Published: 16 October 2008



The specific recognition of genomic cis-regulatory elements by transcription factors (TFs) plays an essential role in the regulation of coordinated gene expression. Studying the mechanisms determining binding specificity in protein-DNA interactions is thus an important goal. Most current approaches for modeling TF specific recognition rely on the knowledge of large sets of cognate target sites and consider only the information contained in their primary sequence.
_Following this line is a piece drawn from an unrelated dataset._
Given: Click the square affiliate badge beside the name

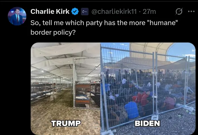Looking at the screenshot, I should (85, 12).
Here we describe a structure-based methodology for predicting sequence motifs starting from the coordinates of a TF-DNA complex. Our algorithm combines information regarding the direct and indirect readout of DNA into an atomistic statistical model, which is used to estimate the interaction potential. We first measure the ability of our method to correctly estimate the binding specificities of eight prokaryotic and eukaryotic TFs that belong to different structural superfamilies. Secondly, the method is applied to two homology models, finding that sampling of interface side-chain rotamers remarkably improves the results. Thirdly, the algorithm is compared with a reference structural method based on contact counts, obtaining comparable predictions for the experimental complexes and more accurate sequence motifs for the homology models.


Our results demonstrate that atomic-detail structural information can be feasibly used to predict TF binding sites. The computational method presented here is universal and might be applied to other systems involving protein-DNA recognition.